## Goal of the exercise
Find the line containing "Image resolution: width=896" in the data below, then output that line and each one after it exactly, with nothing else.

Saved data entries
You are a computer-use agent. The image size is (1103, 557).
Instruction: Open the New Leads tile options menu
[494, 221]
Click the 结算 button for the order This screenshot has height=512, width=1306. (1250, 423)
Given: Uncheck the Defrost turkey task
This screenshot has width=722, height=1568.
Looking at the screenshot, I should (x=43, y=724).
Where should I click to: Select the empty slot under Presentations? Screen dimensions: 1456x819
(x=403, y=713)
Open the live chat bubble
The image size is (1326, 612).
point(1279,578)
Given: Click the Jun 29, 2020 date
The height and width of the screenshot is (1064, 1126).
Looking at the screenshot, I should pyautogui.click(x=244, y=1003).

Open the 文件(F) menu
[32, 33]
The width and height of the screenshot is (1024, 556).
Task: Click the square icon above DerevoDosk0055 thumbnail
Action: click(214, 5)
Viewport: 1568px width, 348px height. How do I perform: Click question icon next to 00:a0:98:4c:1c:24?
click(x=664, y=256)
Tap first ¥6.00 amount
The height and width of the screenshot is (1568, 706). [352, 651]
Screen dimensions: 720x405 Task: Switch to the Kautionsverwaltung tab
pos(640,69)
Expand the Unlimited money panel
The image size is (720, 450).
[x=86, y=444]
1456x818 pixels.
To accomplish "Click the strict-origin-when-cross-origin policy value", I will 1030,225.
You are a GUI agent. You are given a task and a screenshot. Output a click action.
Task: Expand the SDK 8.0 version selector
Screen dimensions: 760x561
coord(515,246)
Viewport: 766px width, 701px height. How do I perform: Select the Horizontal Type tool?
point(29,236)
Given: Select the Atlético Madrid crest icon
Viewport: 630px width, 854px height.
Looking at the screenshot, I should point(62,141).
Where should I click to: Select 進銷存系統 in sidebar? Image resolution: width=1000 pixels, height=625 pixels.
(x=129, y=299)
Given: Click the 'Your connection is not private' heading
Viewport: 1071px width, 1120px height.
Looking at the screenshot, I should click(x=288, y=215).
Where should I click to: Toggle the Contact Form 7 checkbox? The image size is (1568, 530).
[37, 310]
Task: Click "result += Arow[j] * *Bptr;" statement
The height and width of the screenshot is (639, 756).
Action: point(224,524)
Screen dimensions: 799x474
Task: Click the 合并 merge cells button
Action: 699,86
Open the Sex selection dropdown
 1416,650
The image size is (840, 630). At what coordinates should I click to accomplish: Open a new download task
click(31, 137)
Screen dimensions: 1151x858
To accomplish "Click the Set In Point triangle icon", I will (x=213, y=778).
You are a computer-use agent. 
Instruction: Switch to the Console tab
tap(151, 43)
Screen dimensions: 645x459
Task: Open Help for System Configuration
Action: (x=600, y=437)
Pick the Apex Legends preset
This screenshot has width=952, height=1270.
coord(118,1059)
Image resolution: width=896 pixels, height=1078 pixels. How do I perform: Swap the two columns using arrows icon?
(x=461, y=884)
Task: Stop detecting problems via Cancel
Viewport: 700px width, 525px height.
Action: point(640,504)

## Answer for the task
Image resolution: width=896 pixels, height=1078 pixels. How do I perform: Swap the two columns using arrows icon?
(x=461, y=884)
Task: Stop detecting problems via Cancel
Viewport: 700px width, 525px height.
Action: point(640,504)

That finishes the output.